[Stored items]

- - - -

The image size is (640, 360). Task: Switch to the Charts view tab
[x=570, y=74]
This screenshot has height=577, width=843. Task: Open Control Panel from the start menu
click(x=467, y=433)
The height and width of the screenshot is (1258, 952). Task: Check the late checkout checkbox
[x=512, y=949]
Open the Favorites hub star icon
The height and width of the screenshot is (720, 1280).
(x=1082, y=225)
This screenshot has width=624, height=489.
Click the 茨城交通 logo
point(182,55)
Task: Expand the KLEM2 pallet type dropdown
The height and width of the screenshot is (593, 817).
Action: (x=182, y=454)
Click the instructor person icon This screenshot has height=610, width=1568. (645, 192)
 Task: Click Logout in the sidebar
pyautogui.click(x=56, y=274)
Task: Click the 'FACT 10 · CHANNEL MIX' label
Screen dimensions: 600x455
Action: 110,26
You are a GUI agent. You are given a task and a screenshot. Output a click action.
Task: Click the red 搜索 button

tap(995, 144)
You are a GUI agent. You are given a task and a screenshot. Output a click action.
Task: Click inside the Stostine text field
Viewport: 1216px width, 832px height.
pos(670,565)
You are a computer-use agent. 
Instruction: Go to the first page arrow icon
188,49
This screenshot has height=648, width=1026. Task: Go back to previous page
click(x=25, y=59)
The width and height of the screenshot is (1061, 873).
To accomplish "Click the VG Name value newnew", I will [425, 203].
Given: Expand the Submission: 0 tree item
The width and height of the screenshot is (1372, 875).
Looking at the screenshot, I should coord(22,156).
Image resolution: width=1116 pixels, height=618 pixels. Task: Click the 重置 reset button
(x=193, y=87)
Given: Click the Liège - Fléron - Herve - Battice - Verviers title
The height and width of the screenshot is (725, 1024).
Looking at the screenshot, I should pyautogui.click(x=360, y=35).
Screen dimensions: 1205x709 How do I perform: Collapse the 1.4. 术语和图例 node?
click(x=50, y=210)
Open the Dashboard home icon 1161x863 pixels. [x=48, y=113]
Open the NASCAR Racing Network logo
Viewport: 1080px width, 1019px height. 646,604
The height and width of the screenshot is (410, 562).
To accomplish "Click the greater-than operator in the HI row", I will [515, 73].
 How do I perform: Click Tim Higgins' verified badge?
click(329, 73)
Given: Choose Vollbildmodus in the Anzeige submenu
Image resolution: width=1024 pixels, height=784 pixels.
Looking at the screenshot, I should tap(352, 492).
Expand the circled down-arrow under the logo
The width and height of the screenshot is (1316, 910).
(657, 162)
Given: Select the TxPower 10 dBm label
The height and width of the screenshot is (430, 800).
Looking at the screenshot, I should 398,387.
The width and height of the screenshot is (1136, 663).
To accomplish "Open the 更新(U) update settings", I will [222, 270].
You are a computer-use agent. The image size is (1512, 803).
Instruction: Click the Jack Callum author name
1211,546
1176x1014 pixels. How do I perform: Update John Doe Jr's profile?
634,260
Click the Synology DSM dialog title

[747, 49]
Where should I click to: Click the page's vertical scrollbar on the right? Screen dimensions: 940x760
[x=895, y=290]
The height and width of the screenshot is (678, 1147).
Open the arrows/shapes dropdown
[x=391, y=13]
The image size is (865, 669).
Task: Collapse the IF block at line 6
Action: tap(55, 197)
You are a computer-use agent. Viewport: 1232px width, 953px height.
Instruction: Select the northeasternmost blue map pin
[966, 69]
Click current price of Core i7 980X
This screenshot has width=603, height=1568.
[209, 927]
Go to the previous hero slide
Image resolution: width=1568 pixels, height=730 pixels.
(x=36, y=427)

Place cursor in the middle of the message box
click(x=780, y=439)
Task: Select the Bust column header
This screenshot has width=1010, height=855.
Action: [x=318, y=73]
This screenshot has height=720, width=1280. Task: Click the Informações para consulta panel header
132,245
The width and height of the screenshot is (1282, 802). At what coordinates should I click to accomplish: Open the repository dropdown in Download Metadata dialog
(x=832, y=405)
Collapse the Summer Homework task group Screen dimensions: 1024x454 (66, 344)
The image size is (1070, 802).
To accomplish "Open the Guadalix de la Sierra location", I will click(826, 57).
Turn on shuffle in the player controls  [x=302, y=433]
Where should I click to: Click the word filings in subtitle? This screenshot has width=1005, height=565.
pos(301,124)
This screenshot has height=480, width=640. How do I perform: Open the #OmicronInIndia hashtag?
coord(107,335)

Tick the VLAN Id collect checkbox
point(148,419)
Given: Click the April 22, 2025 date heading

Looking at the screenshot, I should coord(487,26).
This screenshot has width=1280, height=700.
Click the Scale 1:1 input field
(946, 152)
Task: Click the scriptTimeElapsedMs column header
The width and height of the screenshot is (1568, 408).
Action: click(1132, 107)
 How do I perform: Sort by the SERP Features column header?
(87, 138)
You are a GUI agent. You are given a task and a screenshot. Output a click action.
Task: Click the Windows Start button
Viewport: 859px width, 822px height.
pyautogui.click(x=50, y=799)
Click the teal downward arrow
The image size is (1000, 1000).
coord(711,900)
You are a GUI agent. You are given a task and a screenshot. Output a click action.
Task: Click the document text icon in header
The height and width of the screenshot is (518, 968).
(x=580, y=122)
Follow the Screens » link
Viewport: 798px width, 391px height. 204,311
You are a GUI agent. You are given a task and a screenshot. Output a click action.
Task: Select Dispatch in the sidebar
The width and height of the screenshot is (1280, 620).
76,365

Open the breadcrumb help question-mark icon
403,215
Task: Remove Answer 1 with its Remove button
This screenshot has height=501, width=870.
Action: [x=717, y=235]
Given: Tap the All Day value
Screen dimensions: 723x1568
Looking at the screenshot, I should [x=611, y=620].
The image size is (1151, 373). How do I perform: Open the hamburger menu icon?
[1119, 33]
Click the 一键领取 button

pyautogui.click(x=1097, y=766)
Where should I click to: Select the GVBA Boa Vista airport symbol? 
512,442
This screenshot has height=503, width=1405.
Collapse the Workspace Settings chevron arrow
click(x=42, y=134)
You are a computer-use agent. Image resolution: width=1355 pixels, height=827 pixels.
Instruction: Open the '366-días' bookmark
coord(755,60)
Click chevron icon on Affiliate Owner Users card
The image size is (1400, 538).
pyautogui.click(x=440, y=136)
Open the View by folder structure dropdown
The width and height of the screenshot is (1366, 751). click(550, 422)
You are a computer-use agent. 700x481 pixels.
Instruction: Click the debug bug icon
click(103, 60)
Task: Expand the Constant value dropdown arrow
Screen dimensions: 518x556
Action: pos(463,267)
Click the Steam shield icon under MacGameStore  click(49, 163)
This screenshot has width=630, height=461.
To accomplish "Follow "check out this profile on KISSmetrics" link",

- - - -

The problem
What lines above hold the word "computer"? List them all.

Exercise result
You are a computer-use agent. 
You are a computer-use agent. The image size is (1512, 803).
You are a computer-use agent. Viewport: 1232px width, 953px height.
You are a computer-use agent. Image resolution: width=1355 pixels, height=827 pixels.
You are a computer-use agent. 700x481 pixels.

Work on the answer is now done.